An airport chief fire officer died in a bizarre incident when a bottle of compressed gas hit him on the head, causing catastrophic injury, an inquest jury was told today.

Father-of-one Steve Mills was found dead at the Cotswold Airport near Kemble, Gloucestershire, having apparently died instantly from the impact.

Tom Osborne, Assistant Deputy Gloucestershire Coroner, told the jury Mr Mills 45, of Malmesbury, was fire services manager at the airport and died there on April 8, 2011.

He had worked at the airport for many years before moving to Gloucestershire Airport at Staverton, near Gloucester, but had been asked to return as fire chief in 2010.

As well as running the airport’s fire prevention services, the Gloucester inquest was told he was also a retained fireman with the Wiltshire Fire and Rescue Service in Malmesbury.

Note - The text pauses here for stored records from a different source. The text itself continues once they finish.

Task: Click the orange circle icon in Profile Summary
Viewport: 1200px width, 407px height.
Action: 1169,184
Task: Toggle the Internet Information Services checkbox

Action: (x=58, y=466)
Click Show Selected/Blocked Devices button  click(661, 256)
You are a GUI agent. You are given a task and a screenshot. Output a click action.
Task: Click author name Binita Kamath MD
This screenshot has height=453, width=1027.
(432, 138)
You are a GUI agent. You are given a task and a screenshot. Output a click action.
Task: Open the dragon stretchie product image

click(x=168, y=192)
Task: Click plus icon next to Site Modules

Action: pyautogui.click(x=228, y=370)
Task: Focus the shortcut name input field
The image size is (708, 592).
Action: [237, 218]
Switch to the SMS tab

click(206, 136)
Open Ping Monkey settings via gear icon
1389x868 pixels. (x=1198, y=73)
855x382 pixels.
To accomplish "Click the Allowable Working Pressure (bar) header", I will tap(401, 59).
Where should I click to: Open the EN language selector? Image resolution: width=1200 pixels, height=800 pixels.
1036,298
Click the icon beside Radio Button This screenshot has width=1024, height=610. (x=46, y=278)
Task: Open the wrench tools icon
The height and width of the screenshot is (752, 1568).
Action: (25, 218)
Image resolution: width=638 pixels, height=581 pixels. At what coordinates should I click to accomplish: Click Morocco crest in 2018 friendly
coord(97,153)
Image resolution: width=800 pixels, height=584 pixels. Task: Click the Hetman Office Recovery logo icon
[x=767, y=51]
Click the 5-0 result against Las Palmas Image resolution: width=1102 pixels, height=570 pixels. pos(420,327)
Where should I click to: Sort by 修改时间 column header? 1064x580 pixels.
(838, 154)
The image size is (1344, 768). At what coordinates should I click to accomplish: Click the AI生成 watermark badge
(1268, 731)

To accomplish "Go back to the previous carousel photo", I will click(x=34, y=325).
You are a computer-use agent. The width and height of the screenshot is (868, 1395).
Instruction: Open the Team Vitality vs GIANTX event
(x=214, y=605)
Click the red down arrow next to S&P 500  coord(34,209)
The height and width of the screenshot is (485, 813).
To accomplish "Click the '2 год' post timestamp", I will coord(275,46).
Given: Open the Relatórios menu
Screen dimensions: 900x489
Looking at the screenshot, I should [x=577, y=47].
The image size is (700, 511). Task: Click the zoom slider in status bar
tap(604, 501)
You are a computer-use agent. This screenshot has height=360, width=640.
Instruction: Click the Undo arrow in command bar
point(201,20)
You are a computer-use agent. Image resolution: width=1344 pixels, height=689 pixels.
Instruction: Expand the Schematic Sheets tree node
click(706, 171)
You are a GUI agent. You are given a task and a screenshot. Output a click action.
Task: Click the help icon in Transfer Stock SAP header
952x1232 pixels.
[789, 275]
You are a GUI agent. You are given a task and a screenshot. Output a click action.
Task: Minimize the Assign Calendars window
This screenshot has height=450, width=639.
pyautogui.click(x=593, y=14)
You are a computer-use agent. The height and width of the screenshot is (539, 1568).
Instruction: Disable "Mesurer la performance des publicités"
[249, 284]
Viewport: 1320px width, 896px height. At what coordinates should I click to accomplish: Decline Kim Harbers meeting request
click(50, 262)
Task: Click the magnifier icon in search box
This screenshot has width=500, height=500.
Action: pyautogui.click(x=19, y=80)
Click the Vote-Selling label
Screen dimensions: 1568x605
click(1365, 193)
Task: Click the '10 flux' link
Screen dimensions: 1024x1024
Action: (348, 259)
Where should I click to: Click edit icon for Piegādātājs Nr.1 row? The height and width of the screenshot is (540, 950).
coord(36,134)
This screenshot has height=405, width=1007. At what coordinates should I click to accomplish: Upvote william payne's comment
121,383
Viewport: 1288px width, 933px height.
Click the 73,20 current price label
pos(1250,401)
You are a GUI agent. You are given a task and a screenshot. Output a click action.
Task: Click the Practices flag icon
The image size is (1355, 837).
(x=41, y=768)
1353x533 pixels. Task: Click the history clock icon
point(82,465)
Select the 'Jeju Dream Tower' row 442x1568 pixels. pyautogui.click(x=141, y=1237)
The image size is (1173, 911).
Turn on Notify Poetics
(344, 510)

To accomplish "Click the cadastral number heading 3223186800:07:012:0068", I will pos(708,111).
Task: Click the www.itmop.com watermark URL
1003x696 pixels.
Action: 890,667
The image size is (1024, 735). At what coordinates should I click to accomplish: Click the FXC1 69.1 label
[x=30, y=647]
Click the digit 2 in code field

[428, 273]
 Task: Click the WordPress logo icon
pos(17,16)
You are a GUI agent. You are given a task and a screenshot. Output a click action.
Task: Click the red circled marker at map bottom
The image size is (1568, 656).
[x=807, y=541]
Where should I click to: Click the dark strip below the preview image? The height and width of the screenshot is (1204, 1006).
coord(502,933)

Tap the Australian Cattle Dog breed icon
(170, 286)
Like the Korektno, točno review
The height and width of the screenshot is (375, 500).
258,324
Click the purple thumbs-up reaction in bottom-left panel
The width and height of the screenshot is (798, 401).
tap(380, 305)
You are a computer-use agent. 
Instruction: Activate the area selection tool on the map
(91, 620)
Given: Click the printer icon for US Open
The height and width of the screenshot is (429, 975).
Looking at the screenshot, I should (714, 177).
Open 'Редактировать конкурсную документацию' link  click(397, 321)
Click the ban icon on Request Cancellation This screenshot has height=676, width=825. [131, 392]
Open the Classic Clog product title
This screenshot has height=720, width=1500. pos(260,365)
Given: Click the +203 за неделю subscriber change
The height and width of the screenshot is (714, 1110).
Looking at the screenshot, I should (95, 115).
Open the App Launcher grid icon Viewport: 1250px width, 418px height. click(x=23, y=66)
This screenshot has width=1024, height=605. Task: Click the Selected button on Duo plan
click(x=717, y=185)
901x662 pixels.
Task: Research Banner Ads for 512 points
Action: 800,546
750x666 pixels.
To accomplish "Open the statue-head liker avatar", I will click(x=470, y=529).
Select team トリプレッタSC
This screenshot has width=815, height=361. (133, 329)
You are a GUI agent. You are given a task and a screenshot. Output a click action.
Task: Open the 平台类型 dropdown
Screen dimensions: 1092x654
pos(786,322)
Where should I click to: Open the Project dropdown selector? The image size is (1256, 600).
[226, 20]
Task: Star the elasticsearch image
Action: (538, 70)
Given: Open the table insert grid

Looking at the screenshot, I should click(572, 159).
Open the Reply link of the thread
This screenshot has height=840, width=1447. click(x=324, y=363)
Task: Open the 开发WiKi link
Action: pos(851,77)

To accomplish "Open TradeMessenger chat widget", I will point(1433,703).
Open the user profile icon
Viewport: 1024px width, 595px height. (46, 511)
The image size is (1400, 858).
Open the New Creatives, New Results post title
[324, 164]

Mr Osborne said Mr Mills had helped the airport to acquire a number of steel containers from the Ministry of Defence simply for the cost of transportation.

“These had been used as temporary offices, but the airport intended to use them for other purposes to do with fire training,” he said.

When the containers were delivered, they had to be stripped out of all the remaining office furniture, wiring and redundant computer parts.

“This included fire suppression units fitted to each of the containers to help prevent fires,” he said.

The hearing heard that these units used five foot high, 120kg compressed gas cylinders, and the systems were designed to remove all the oxygen inside and stop a fire from spreading.

When the cylinders discharged, Mr Osborne said it could be quite violent and they were mounted inside a metal cage in the containers.

“There is also a sign in each container warning of the dangers posed by these devices,” he said.

On April 8, he said, it appeared that one of the cylinders, which had been removed the evening before, had fallen over and started to discharge in a violent manner.

“In doing so it seems to have spun around, first breaking Mr Mills’ foot and then hitting him on the head, killing him,” he said.

Cotswold Airport manager and operations director Nicholas Howard told the hearing that no risk assessment had been carried out with regard to the stripping out of the containers once they arrived on site.

He said there was no-one on the site with the expertise to safely remove the fire suppression units and he had assumed that when this needed to be done, experts would be called in.

Some of the containers were to be used on part of the airport site by the Wiltshire fire service for fire behaviour training he said, and members of the service had gone to the airport on prior to April 8 to help strip them out.

These containers would have had to have the fire suppression units removed he said.

However, he said he would not have expected Wiltshire fire service staff to be involved in the stripping out.

Following the incident in which Mr Mills died, he noticed that the suppression units and cylinders had been removed, and said the Wilts crew must have taken them out when they were clearing out the other contents.

The inquest continues, and is expected to last for four days.